The only other reasons I could see why we are considered very liberal would be our acceptance of:
1) Infant baptism
2) Women in ministry
3) Inclusive language Bible translations
4) Non-autonomous local churches
As far as infant baptism goes, if folks don't support this practice, they should take it up with people like Martin Luther, John Calvin, John Wesley, J.I.Packer, R.C.Sproul, John Ortberg, none of whom could be considered very liberal.
If folks don't support women in ministry, they could take it up with Bill Hybels, Jack Hayford (member of the Foursquare Pentecostal denomination, founded by Aimie Semple McPherson), or any number of Pentecostals or evangelicals.
If folks call anyone who uses inclusive language Bible translations liberal, they could take that up with Ted Haggard, Erwin McManus, John Stott, Stuart Briscoe, or any number of other evangelicals listed at the TNIV website as endorsers.
If folks think autonomous local churches are a sign of orthodoxy, they should consider that democracy is an American ideal, not a biblical one by any means. What's autonomous about Paul's instructions to Titus (1:5), "I left you behind in Crete for this reason, so that you should put in order what remained to be done, and should appoint elders in every town, as I directed you." What part of "you should appoint elders as I directed you" sounds autonomous? It's 100% top down.
The second thing that this introduction of me emphasized was how Christians are too quick to label other Christians as "lesser" without getting all the facts.

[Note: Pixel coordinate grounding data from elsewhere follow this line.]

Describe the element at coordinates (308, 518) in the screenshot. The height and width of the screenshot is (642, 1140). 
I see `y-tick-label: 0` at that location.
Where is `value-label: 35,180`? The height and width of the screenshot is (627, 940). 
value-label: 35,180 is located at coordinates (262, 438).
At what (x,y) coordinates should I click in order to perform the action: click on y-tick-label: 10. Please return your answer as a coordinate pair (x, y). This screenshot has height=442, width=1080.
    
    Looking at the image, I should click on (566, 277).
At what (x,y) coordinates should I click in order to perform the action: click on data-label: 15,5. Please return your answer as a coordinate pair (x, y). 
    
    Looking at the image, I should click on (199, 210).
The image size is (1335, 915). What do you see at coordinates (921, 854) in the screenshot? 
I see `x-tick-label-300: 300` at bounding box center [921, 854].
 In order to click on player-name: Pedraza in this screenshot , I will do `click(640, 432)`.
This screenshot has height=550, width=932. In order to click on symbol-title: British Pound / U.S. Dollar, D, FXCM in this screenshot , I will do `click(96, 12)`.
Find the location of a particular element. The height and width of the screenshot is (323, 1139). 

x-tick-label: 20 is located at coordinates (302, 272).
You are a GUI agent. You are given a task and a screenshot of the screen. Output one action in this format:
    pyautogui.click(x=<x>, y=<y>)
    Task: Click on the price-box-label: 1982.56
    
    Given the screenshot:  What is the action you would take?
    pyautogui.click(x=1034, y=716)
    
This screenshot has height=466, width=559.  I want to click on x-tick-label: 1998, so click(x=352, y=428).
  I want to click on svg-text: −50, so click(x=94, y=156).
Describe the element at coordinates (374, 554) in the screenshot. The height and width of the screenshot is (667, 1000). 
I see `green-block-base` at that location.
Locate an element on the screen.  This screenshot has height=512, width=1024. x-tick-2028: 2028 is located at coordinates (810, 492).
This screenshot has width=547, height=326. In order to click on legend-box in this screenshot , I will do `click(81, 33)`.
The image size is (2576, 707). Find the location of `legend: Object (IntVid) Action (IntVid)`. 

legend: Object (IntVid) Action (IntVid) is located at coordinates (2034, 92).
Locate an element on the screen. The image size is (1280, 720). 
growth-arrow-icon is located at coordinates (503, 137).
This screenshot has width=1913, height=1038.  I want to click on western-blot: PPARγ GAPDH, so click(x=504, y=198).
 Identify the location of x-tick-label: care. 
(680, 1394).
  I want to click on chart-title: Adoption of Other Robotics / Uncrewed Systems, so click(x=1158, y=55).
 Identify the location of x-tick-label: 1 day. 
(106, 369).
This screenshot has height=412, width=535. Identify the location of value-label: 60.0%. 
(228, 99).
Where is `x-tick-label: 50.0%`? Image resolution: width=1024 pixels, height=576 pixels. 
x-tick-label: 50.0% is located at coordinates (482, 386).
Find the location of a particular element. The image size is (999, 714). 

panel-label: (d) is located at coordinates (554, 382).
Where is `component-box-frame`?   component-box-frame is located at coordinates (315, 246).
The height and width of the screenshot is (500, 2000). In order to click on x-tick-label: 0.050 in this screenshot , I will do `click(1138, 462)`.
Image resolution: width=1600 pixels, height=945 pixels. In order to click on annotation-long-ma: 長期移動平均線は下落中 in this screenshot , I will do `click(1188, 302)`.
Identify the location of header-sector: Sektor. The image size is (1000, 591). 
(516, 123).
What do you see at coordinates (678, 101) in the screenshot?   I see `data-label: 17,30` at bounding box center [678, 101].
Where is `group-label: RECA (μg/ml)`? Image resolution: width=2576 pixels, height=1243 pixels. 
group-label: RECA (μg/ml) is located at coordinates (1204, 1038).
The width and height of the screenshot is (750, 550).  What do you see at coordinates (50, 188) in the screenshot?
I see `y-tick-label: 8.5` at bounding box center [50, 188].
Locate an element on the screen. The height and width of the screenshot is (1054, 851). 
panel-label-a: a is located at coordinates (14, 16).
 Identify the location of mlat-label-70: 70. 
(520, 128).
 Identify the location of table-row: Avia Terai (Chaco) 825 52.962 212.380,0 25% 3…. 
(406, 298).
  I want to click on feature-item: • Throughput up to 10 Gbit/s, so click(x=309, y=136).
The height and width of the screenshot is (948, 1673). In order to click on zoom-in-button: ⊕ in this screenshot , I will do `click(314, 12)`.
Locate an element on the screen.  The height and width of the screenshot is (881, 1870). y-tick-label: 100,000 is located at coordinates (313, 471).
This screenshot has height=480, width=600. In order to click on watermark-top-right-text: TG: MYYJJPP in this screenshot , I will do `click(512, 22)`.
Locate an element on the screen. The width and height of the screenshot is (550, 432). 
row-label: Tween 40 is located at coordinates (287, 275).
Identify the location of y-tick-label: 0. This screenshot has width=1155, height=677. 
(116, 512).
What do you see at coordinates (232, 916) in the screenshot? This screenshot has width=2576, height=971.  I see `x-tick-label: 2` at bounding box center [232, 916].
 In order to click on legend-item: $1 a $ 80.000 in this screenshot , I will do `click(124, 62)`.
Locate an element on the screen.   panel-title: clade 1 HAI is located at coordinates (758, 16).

As a solid orthodox evangelical, I am so confused when all mainline churches get lumped into the apostate church category. How are sweeping generalizations biblical? What part of our Confession of Faith is in any way liberal?
My plea is for all of us to quit adding anything to the gospel which causes us to judge or separate from one another. Sure, if someone denies the tenets of faith as spelled out in Apostle's Creed, he's a heretic. But it doesn't mean that everyone who grew up in the same block as him is a heretic!